Open mmerdes opened 1 year ago
Hi!
If I understand Kotlin dataframes correctly, computations are done directly in the JVM.
Yes
Looking forward to hear what you think about the feasibility of such an approach.
First of all, thank you for sharing the post about DuckDB. I didn't know about it. I'm aware of Apache Arrow and we indeed consider implementing other backend as a long term goal of the library, so this information should be useful :) Although, i wouldn't expect other backends to be implemented in near future as we are more focused on improving experience for in-memory computation use case and experimenting with more advanced tooling
@koperagen, Thank you for the super-fast feedback!
Hi again.
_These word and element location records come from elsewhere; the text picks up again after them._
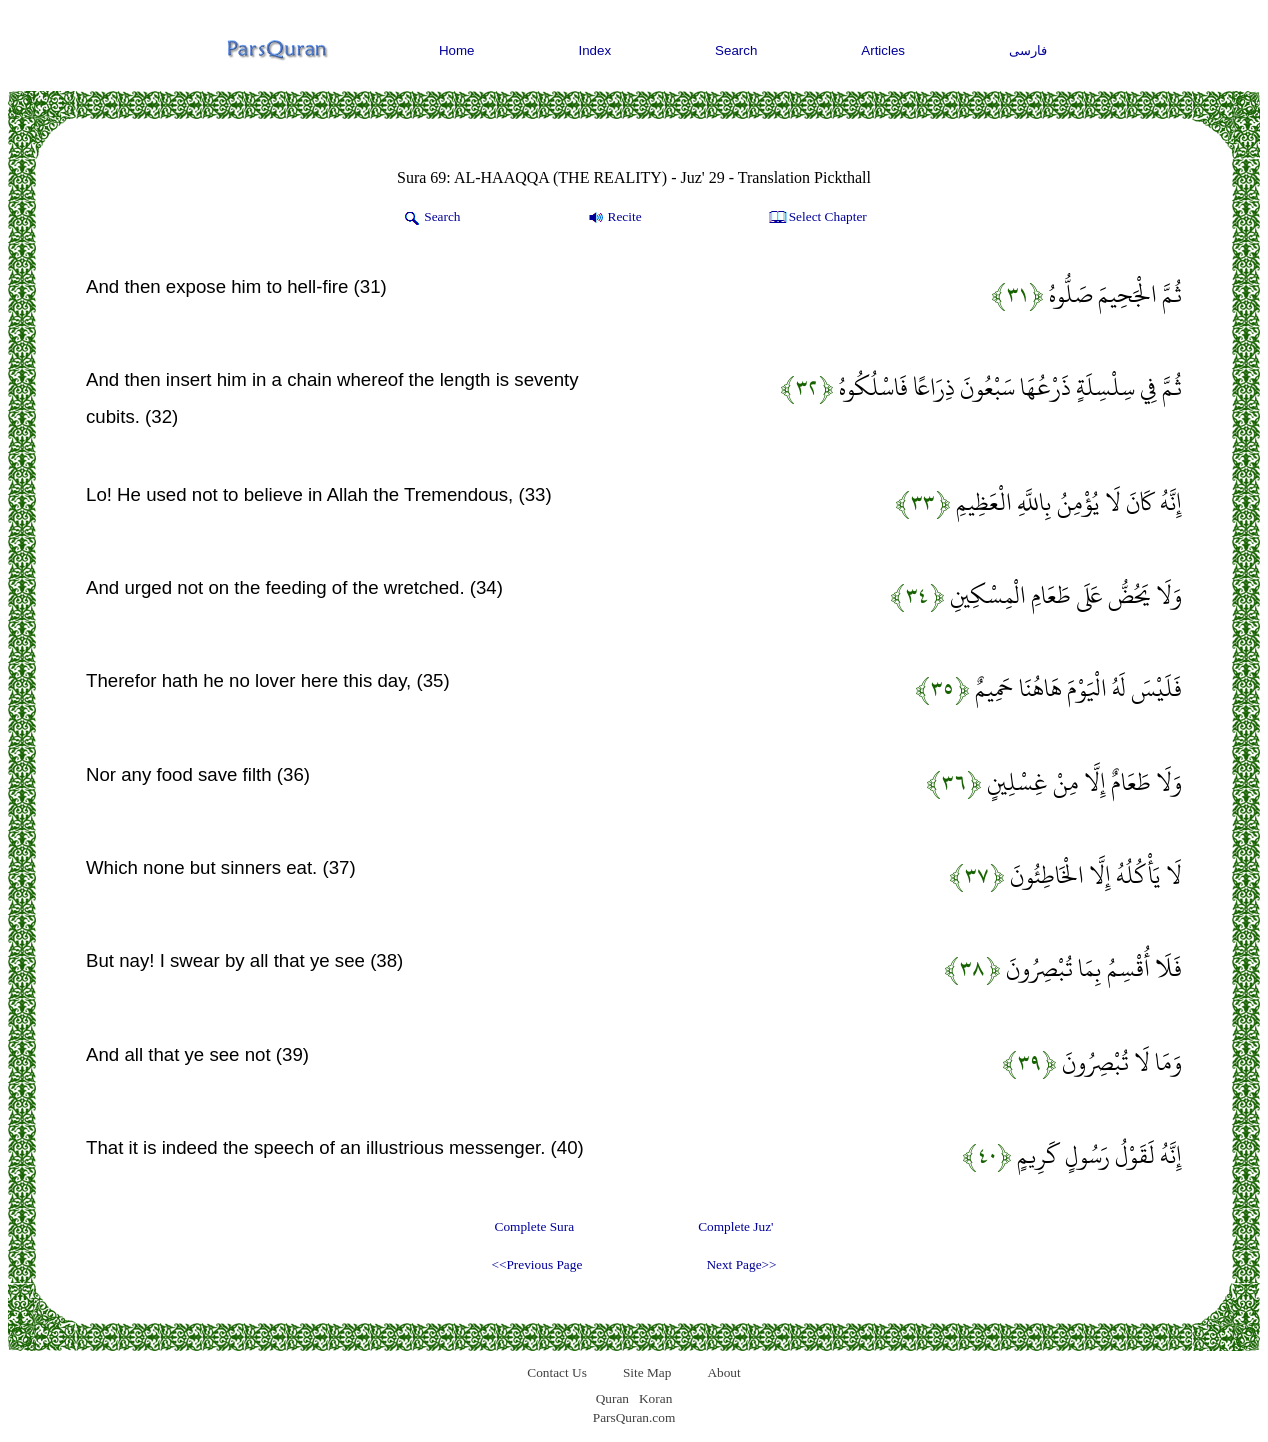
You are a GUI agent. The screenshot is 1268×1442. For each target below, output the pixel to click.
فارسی (1028, 50)
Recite (613, 218)
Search (736, 50)
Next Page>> (741, 1264)
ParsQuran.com (634, 1417)
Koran (655, 1398)
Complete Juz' (735, 1226)
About (723, 1372)
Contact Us (557, 1372)
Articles (883, 50)
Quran (612, 1398)
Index (595, 50)
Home (457, 50)
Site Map (647, 1372)
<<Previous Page (536, 1264)
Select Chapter (816, 218)
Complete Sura (535, 1226)
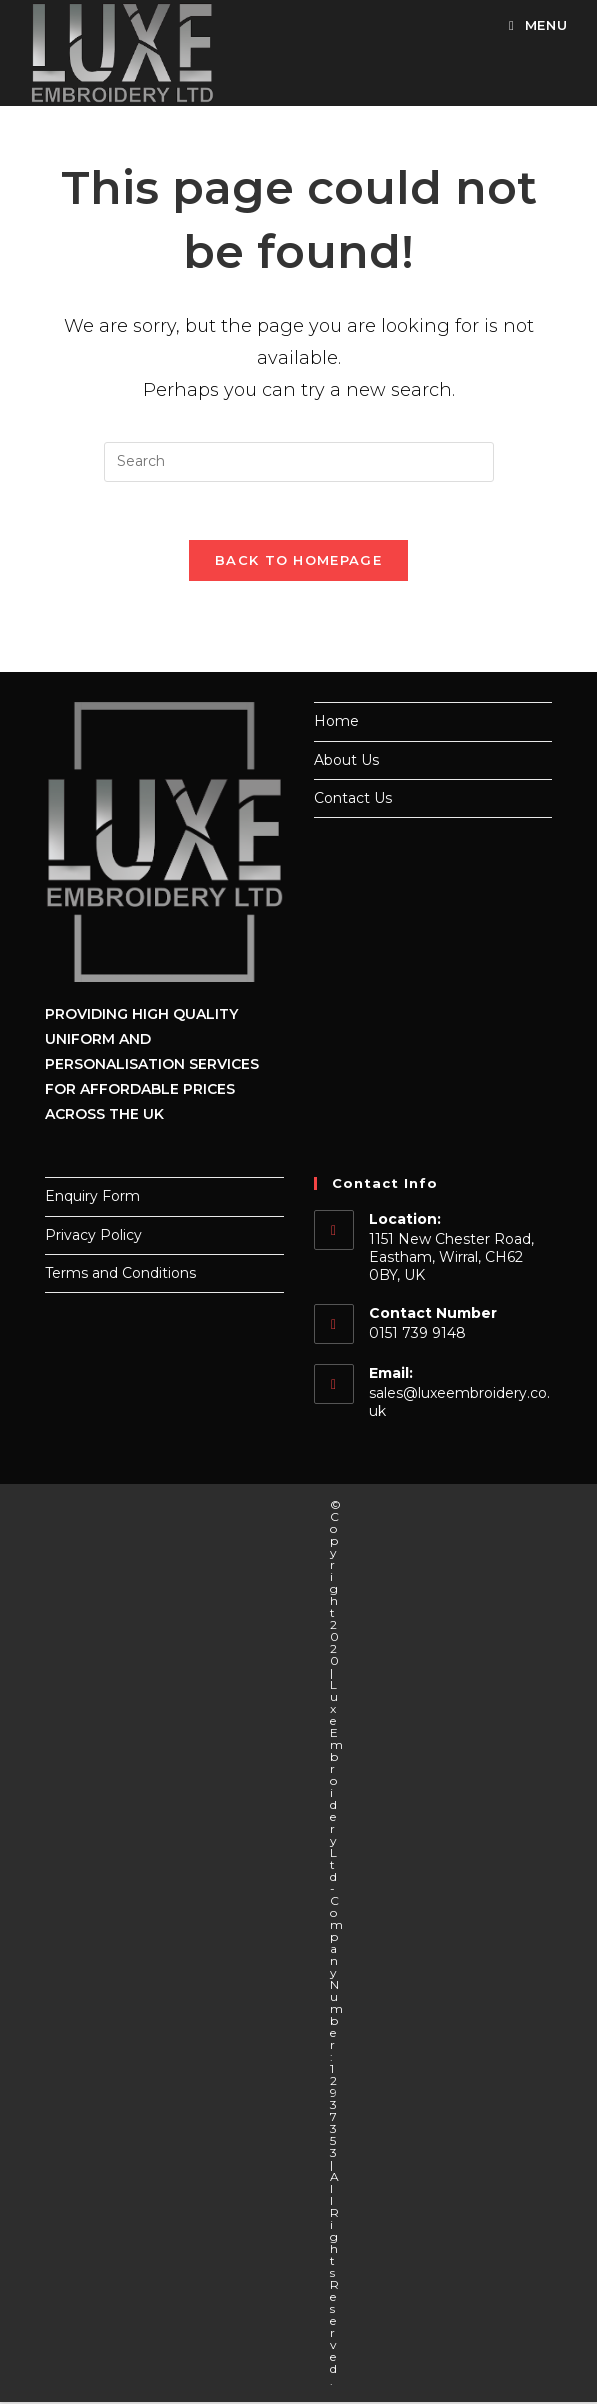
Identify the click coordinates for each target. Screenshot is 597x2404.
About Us (346, 762)
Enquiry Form (92, 1199)
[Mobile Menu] (530, 25)
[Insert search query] (299, 462)
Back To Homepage (298, 563)
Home (336, 724)
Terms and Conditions (120, 1275)
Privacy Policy (93, 1237)
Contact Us (353, 800)
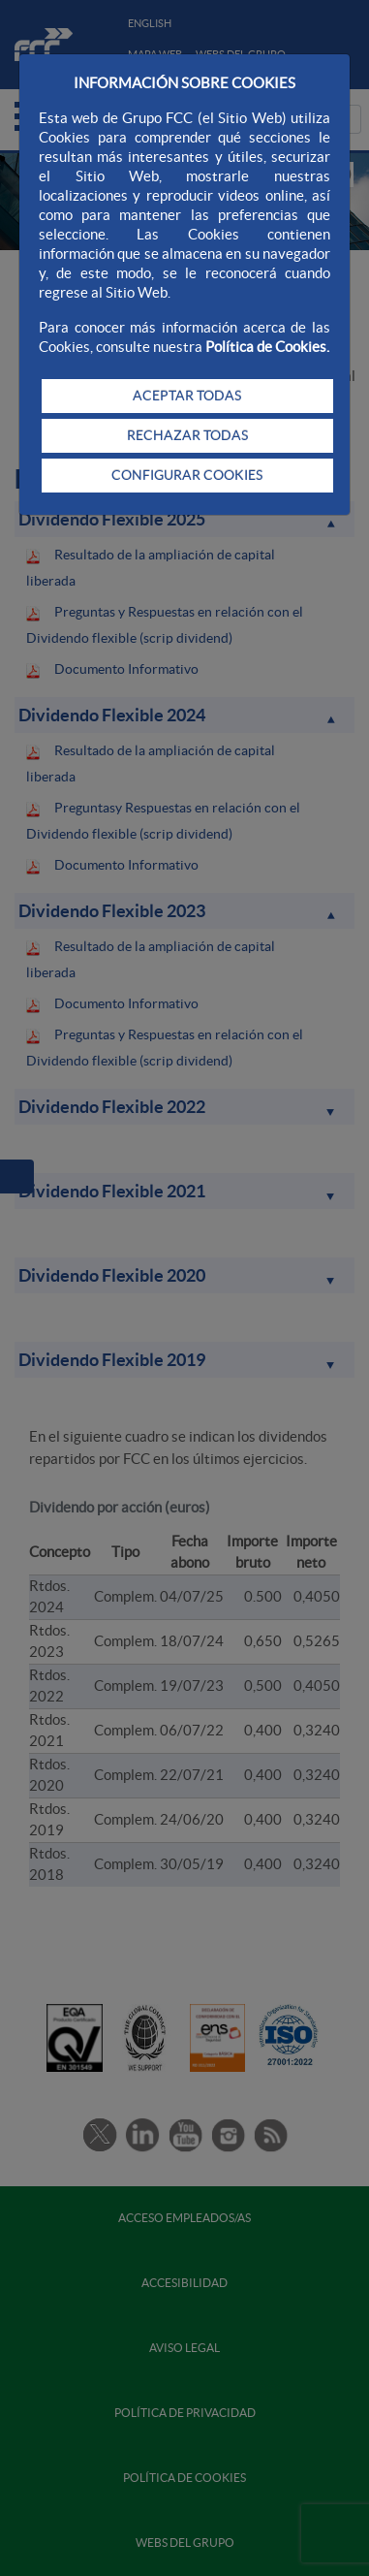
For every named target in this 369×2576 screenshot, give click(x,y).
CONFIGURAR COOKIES (186, 475)
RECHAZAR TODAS (187, 435)
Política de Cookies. (267, 346)
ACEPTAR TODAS (187, 395)
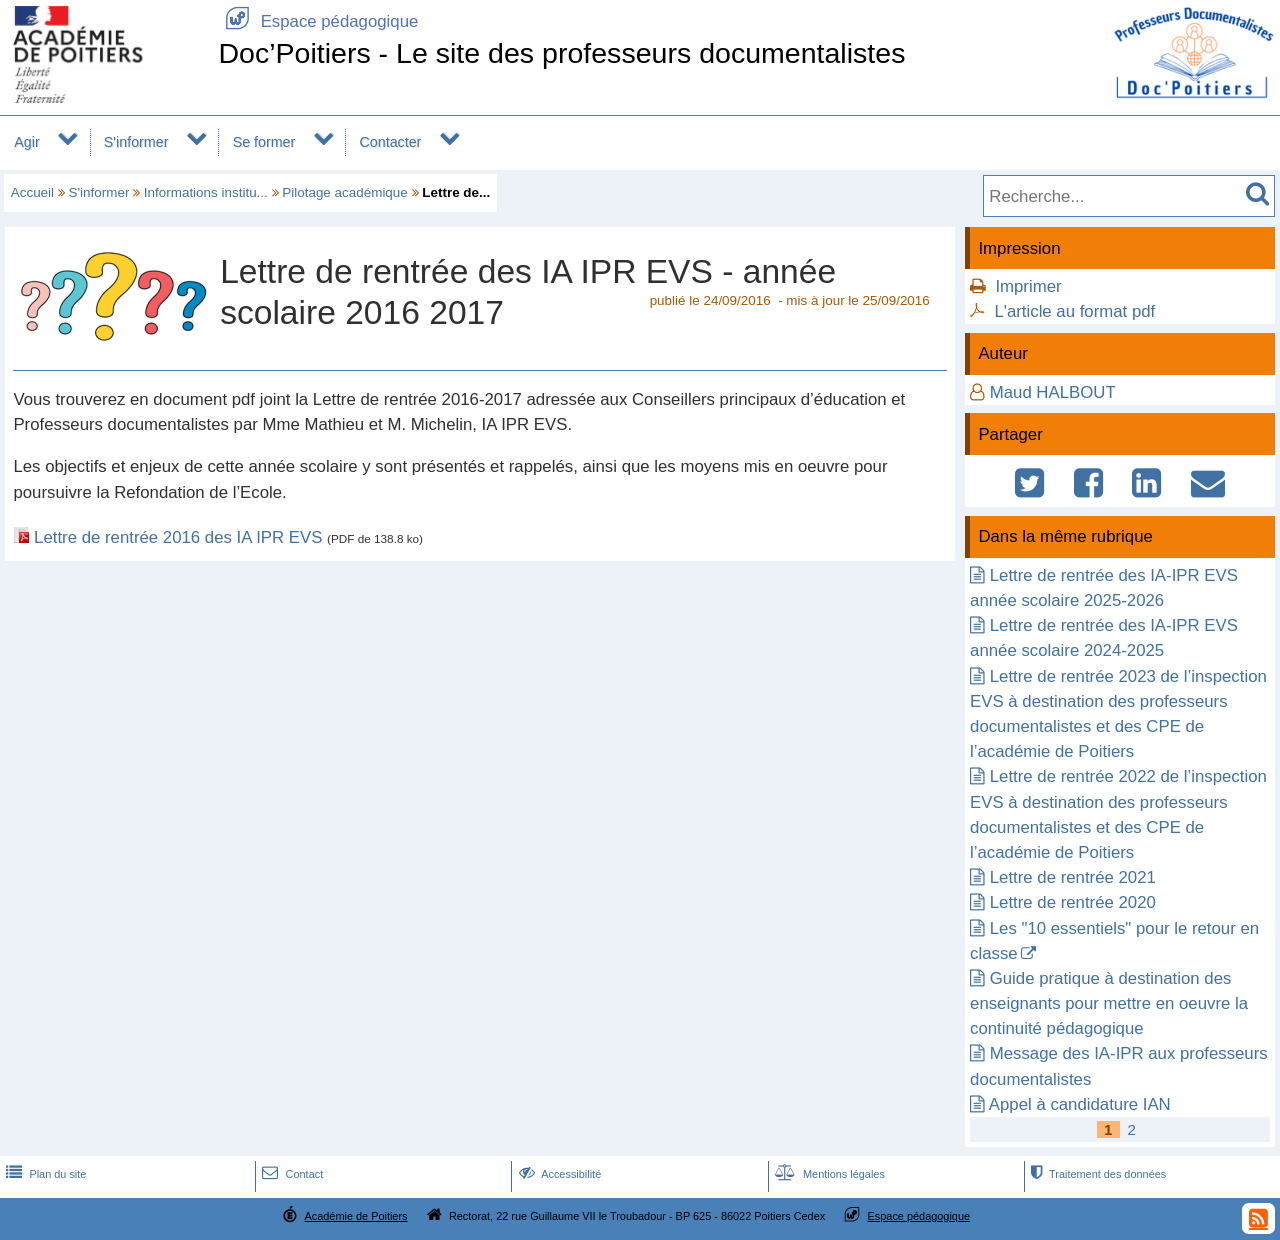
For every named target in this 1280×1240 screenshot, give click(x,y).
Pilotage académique (345, 192)
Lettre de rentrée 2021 (1073, 877)
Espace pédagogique (318, 21)
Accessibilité (558, 1174)
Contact (290, 1174)
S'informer (136, 142)
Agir (26, 142)
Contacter (391, 142)
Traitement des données (1096, 1174)
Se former (264, 142)
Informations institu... (206, 192)
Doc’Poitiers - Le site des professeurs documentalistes (561, 53)
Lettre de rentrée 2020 (1073, 902)
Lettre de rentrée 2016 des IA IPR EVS (178, 537)
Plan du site (44, 1174)
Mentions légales (828, 1174)
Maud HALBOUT (1053, 392)
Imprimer (1028, 286)
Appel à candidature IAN (1080, 1104)
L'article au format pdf (1074, 311)
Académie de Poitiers (355, 1216)
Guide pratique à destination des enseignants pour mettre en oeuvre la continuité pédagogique (1109, 1003)
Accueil (32, 192)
I was exploring posibilities for different computational backends and couldn't fully understand purpose and implemenetation of integration between Apache Arrow and duckDB. I assume scope of these libraries intersect greatly, but providing zero-copy integration enables some convenience..? If you use Apache Arrow <-> duckDB integration and call something like filter, result will be computed by Arrow? Also, i couldn't find if this integration is available in Java API, only Python. Is that true? @mmerdes
hi @koperagen, sorry for the delay! yes, Arrow does have support for Java: https://arrow.apache.org/docs/java/
If I am not mistaken, Arrow is more about the storage layout/format (a columnar format optimized for computations) than about the computations themselves. This format is the same for storing in memory and transmitting over the network. So in case of huge data sets, a lot of time is saved by not (de)serializing data when crossing the border between applications and even between local memory and network buffers.
So while arrow greatly speeds up transferring the data around the computation is still done in the respective environment (e.g., DuckDB in your original example). Hope this helps.
For more solid advice, it might be helpful to contact the Apache Arrow people. I could imagine they would be interested in more integrations and able to give some pointers.
Your explanations made things a lot clearer, thank you. I'll continue researching this topic :)
I found that DuckDB Java API also offers export / import of data in Apache Arrow format. So, if we manage to fit DataFrame model into Apache Arrow format, it should be possible to move your data between duckdb / kotlin code without copying. This way one can compute something in duckdb, then move to Kotlin and perform some operations, then again offload heavy computation to duckdb. You're proposing this kind of integration or something else? Maybe you have some specific use cases that can be enabled with it?
Yes, along these lines. Key is the copy-less transfer between the environments which allows for selecting the optimal computation environment for the task at hand. This should be generally useful beyond specific use cases.
If I understand Kotlin dataframes correctly, computations are done directly in the JVM. For many use-cases, the optimized data storage and vectorized computations of DuckDB could be very useful in terms of performance and memory consumption.
So maybe there could be a way to move computations to DuckDB via Apache Arrow, which offers a columnar memory format, zero-copy reads, streaming, and an extensive Java API.
The goal would be to perform analytical computations against DuckDB directly from Kotlin in a way similar to the one described here for Python and R: https://arrow.apache.org/blog/2021/12/03/arrow-duckdb/
Looking forward to hear what you think about the feasibility of such an approach.